Prepaids — the part everyone forgets — are estimated from the price using documented national assumptions: the first year of homeowners insurance at 0.3–0.6% of price, a 2-month insurance escrow cushion, a 4-month property-tax escrow at a 0.9–1.2% effective tax rate, and 15 days of prepaid interest at 6–7%. You choose the down payment (the loan is price minus down) because that's the number buyers actually know.
The formula
Each item is computed at its low and high bound, the bounds are summed, and the total range is rounded outward — low down, high up — to clean $100s. The result typically lands at 2–5% of the purchase price, which is exactly the band national guides quote.
Worked example
A $400,000 home with $80,000 down (a $320,000 loan): origination $1,600–$3,200, appraisal $500–$800, title $2,000–$4,000, escrow/settlement $500–$2,000, recording $125–$250, first-year insurance $1,200–$2,400 plus a $200–$400 escrow cushion, property-tax escrow $1,200–$1,600, and prepaid interest $789–$921.

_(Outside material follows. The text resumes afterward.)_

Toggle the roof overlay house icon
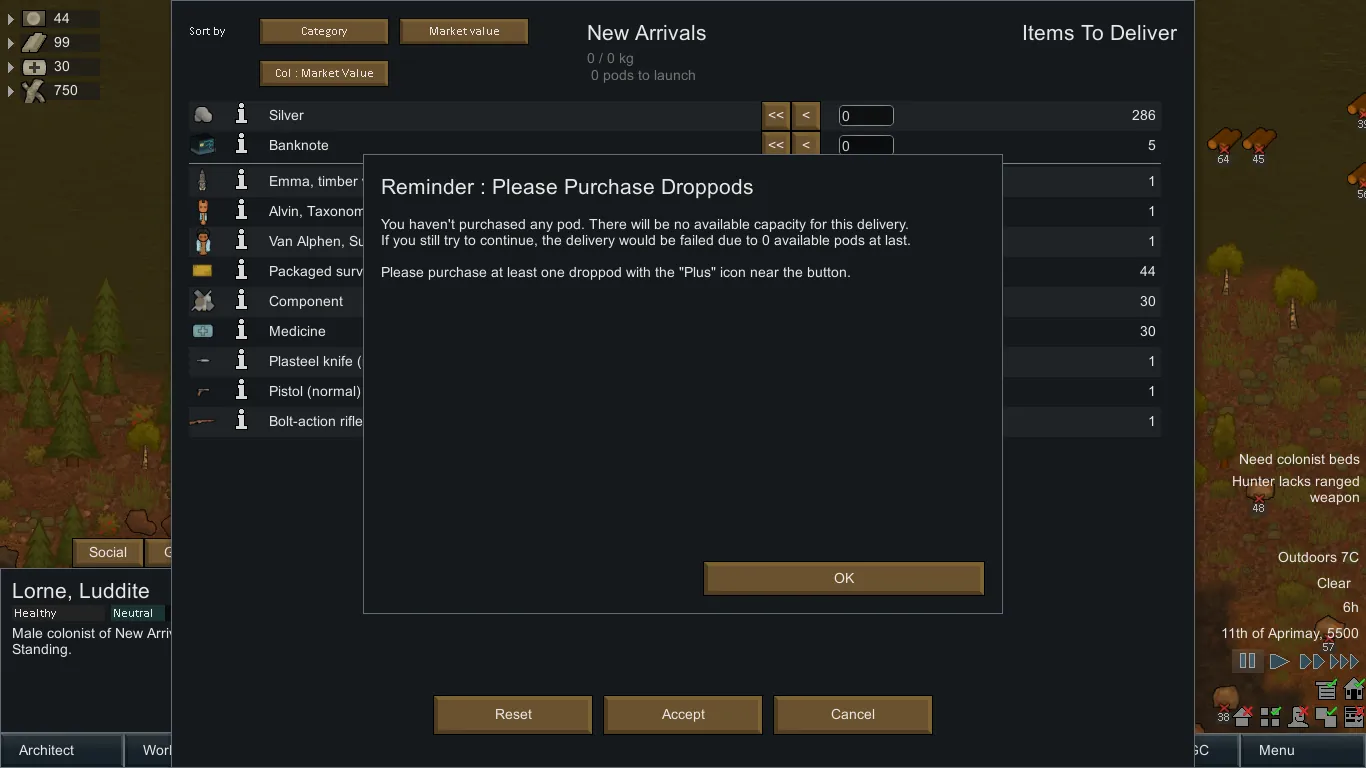coord(1243,717)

Total closing costs: $8,100 – $15,600 — about 2–3.9% of the purchase price, squarely inside the typical 2–5% band. Cash to close, with the down payment: $88,100 – $95,600.
The Loan Estimate is your power tool
Within 3 business days of a mortgage application, every lender is legally required to hand you a Loan Estimate: three standardized pages listing the rate, the payment, and every fee, in the same format from every lender in America. That standardization is the whole point — apply with two or three lenders in the same week (credit bureaus count mortgage inquiries within about 45 days as one), lay the forms side by side, and the padded fees identify themselves. Page 2 sorts fees into sections: A (the lender's own charges — compare these hardest), B (services you can't shop), and C (services you can). Three days before closing you get the matching Closing Disclosure; certain fees legally cannot rise from the estimate, and section-C totals can rise at most 10% if you used the lender's providers. Read it. It's the one document in the stack written for you.

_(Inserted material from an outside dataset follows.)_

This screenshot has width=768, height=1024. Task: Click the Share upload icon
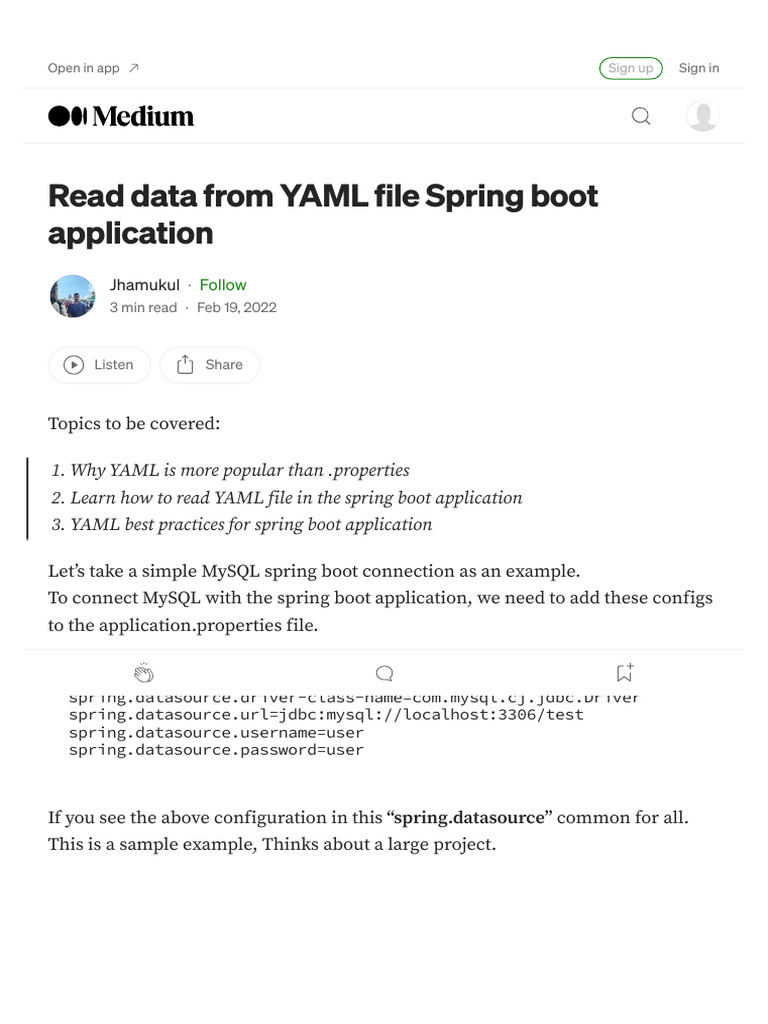point(185,365)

Shoppable vs fixed: where the savings hide
The fee most worth attacking is the one most buyers never touch: title insurance is shoppable in most states, and premiums for identical coverage can differ by hundreds of dollars between title companies. Your agent will suggest one; nothing obliges you to use it. Settlement/escrow services are usually shoppable too. What's fixed: government recording fees, transfer taxes, and — once you've chosen a lender — that lender's origination charges, which is why the real shopping happens between lenders before anything else. And remember seller concessions exist: in a soft market, asking the seller to cover 2–3% of closing costs is a routine negotiating move, not an insult.
Why cash to close ambushes people
Buyers rehearse the down payment for years and meet the prepaids the week of closing. Insurance wants its whole first year up front. The escrow account opens with months of taxes and insurance as a cushion. Interest runs from closing day to month-end before your first payment even exists. None of these are fees — they're your own future bills, prepaid — but they're due in the same wire, and on a $400,000 house they can add $3,000–$6,000 to what you budgeted. The defense is simply knowing the real number: cash to close = down payment + closing costs − earnest money already deposited − any credits. Run this estimator early, then let your Loan Estimate replace it.